_Short problem_
Can you reproduce the listing from its start through the line containing "tap(23, 122)", replacing "Waist" with "Chest" and leaving everything else unchanged?
>> start Source material
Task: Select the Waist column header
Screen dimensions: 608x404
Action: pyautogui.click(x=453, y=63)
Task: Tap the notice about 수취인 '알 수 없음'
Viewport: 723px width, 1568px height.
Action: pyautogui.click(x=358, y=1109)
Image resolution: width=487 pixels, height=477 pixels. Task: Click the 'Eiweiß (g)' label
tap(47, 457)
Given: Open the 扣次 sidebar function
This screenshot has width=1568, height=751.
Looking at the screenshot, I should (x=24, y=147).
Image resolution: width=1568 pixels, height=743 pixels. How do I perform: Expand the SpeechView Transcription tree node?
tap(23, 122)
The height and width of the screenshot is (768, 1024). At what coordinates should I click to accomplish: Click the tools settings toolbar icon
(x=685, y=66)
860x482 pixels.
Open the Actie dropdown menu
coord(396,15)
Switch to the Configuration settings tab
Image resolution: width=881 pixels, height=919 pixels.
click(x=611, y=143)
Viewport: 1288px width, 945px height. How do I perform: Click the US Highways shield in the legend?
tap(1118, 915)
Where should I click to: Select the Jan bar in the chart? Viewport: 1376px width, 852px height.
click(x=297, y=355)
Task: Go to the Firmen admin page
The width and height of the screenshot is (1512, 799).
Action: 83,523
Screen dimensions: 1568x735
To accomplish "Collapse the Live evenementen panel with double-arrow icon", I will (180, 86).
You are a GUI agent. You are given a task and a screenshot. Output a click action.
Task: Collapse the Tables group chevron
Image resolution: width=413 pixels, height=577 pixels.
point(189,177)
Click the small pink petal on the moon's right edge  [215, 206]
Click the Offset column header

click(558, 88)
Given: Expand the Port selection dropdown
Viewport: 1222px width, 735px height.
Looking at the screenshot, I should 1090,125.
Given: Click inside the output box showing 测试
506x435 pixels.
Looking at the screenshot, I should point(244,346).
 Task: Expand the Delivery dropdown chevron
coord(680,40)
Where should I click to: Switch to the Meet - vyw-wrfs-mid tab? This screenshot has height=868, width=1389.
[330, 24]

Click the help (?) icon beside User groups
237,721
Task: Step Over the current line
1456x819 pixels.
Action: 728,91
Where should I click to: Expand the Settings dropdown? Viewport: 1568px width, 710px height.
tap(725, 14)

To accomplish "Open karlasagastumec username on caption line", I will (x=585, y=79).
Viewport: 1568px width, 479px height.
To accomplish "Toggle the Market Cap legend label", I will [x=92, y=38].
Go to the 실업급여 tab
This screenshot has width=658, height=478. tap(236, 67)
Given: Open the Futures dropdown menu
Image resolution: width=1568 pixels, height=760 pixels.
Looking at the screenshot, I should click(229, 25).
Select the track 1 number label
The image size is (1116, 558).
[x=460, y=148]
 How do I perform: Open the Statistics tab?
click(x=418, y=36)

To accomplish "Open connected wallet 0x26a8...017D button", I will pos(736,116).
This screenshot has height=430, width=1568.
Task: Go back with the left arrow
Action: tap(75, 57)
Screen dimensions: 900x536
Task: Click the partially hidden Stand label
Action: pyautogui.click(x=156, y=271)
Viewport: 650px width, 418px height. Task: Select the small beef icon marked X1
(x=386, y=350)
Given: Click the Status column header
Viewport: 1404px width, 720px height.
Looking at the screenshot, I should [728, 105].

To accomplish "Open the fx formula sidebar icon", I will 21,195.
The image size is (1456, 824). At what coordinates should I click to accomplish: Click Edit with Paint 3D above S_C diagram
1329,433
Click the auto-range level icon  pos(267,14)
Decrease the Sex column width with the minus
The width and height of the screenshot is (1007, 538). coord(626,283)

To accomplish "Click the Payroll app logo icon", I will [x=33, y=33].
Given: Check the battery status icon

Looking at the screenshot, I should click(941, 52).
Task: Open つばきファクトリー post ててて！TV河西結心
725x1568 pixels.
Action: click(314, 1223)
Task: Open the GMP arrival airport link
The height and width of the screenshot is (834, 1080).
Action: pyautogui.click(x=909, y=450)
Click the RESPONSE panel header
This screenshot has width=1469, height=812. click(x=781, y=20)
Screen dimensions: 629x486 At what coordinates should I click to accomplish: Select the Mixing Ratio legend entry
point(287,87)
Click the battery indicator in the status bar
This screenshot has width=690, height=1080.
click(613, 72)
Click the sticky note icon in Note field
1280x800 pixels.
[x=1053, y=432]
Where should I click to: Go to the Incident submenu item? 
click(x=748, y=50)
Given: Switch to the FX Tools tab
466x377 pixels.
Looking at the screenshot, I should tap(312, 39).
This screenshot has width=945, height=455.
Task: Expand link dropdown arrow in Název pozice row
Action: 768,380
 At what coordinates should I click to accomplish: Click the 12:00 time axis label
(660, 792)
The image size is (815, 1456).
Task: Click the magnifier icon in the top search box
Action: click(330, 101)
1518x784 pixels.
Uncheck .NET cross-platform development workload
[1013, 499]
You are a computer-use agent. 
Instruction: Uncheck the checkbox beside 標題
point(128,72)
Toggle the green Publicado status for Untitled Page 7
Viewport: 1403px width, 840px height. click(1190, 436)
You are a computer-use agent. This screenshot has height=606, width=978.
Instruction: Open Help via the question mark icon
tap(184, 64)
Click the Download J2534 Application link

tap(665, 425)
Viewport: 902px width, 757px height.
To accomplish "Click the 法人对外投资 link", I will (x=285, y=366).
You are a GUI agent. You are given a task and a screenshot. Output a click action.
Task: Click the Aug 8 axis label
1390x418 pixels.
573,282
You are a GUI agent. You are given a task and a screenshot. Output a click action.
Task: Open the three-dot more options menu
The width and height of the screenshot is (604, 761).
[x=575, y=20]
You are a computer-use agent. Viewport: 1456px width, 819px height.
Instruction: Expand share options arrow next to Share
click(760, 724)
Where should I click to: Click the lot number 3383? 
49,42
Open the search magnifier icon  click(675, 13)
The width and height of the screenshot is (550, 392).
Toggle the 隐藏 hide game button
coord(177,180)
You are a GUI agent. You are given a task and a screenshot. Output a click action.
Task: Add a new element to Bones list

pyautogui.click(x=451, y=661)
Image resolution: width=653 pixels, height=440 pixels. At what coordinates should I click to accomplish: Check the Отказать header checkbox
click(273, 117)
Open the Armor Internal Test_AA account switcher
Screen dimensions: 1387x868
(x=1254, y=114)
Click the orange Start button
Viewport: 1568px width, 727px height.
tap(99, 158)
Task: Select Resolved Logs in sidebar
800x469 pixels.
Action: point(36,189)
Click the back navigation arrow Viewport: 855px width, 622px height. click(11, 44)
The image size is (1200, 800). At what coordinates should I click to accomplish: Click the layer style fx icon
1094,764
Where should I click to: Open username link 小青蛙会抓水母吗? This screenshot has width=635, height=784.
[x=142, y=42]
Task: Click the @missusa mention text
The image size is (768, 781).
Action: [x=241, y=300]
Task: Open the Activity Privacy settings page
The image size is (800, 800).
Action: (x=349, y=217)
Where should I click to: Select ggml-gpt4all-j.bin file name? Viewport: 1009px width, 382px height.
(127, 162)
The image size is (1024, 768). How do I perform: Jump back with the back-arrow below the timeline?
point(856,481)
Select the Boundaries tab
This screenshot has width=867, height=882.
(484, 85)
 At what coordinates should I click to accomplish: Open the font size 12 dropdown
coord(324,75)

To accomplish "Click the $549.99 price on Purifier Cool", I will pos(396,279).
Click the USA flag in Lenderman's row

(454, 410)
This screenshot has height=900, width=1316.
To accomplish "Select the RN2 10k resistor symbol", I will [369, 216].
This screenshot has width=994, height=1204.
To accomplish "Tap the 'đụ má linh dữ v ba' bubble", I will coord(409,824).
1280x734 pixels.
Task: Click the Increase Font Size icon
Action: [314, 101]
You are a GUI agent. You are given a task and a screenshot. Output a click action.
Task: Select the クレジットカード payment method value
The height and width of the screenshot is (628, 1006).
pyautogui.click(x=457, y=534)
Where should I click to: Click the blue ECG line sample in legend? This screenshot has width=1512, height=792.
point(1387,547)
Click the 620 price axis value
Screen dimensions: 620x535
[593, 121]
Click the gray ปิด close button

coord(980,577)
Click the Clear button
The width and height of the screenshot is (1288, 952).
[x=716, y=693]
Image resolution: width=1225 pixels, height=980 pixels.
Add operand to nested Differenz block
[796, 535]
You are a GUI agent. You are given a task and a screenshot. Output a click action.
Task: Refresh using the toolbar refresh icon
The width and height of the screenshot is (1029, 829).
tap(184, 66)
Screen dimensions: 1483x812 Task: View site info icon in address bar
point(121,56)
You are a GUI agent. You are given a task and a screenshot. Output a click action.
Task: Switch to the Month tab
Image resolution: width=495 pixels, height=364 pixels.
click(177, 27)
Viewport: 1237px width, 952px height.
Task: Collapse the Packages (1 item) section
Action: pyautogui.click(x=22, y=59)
>> end Source material
_Expected answer_
Task: Select the Chest column header
Screen dimensions: 608x404
Action: pyautogui.click(x=453, y=63)
Task: Tap the notice about 수취인 '알 수 없음'
Viewport: 723px width, 1568px height.
Action: pyautogui.click(x=358, y=1109)
Image resolution: width=487 pixels, height=477 pixels. Task: Click the 'Eiweiß (g)' label
tap(47, 457)
Given: Open the 扣次 sidebar function
This screenshot has width=1568, height=751.
Looking at the screenshot, I should (x=24, y=147).
Image resolution: width=1568 pixels, height=743 pixels. How do I perform: Expand the SpeechView Transcription tree node?
tap(23, 122)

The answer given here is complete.